Slowly Sans’s eyelights panned over to his old man’s face, and the slight twitch of his frown, the way he had a hand absently adjust his monocle was telling. If only Sans couldn’t see the grudge his father still carried on his soul he might have relented.
But Gaster’s sins were countless.
He looked back over to Frisk, his kindhearted and stubborn wife, with a gaze soft but somber. It was too late for what she was trying to accomplish. Gaster was banished, an Unseelie who refused to give up the very conviction that corrupted him. 
A Fae that had sacrificed everything that should have been precious.
“frisk--you can’t save him.” 
She looked ready to defy him but he cut her off. “surely even he’s told you that.” He shot Gaster a glare. “my old man has always made it a point to make sure everyone knows reality from fiction.”
Gaster...looked away as his hand tightened on Frisk’s shoulder only the slightest bit. 
If he hadn’t been holding her she would have thought he was ignoring the way Sans was speaking about him, indifferent to how hurt and angry his son sounded. And though she could tell he was becoming more angry himself, more tempted to lash out still he held to his word and didn’t. 
“my old man died years ago frisk.” She could sense the ache, but it sounded so final.
Frisk looked down at her feet as she collected her thoughts before facing her husband again. Sans’s sockets were locked on Gaster but his attention was so clearly on where she was held it was impossible to miss the nervousness with which he hid his hands in his cloak. 
Seeing how distressed he was it felt as if she’d wronged him, and doubt began to settle in her chest. Was she really doing the right thing? Couldn’t everyone be saved? She didn’t know what to think.

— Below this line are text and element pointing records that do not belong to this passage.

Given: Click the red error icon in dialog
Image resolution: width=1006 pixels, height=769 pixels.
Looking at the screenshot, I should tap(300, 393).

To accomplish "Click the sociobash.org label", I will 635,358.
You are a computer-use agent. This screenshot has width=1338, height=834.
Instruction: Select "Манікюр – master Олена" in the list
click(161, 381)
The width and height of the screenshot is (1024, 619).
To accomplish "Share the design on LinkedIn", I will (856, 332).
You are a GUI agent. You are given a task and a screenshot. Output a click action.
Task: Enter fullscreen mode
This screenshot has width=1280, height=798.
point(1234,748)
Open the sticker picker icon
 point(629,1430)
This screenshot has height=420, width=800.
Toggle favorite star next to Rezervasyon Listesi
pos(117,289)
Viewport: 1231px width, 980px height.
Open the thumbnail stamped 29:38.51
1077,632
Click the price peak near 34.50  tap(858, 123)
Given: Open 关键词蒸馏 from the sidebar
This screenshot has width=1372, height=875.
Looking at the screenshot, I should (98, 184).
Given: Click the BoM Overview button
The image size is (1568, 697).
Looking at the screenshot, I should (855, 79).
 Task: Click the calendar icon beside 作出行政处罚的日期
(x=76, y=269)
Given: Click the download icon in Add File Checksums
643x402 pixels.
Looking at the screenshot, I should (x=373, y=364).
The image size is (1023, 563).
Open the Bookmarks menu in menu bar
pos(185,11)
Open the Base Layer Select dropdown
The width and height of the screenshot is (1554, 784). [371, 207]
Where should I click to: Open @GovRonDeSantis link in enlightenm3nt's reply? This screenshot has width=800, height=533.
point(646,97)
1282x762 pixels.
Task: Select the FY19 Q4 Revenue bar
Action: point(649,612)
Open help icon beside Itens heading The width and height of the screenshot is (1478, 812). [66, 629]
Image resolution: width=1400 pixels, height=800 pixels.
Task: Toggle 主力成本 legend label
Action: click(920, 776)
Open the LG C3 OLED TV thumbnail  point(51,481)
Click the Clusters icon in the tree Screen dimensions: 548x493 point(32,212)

Frisk felt herself fade out, the world turning grey and loud. Shadows both sharp and blurred ran across her vision as hopelessness and desperation struggled with the fire of her hope and fought to quench her resolve. 
She felt her body vanish.
Sans almost flinched at the cold and detached look that took over her face, it was horrifying to him how washed out her skin turned with her eyes going so dull it felt as if her soul had fled. It hit him in the most painful way to watch her wilt like a doll whose strings had been cut, but it wasn’t nearly as painful as her words.
“You saved me…” She muttered through numb lips.
And that made him question...if he actually had.
Gaster looked down at her, a mix of intrigue and surprise quirking one of his bony brows as he took in her state. It twisted Sans’s magic with disgust as he recognized the look in his father’s sockets.
no, don’t look at her with curiosity, like something to dissect, this isn’t--this wasn’t okay--
“sweetheart, that’s not the same thing, not by a long shot.” His words were hushed, gentle as if she might shatter. He wasn’t even aware that he’d gotten closer until Gaster held a hand out between them and nearly touched him. 
Sans fought not to instinctually lash out with magic and shot Gaster a deadly look, but it went ignored as his father fully turned and adjusted Frisk to face him at arm’s length. 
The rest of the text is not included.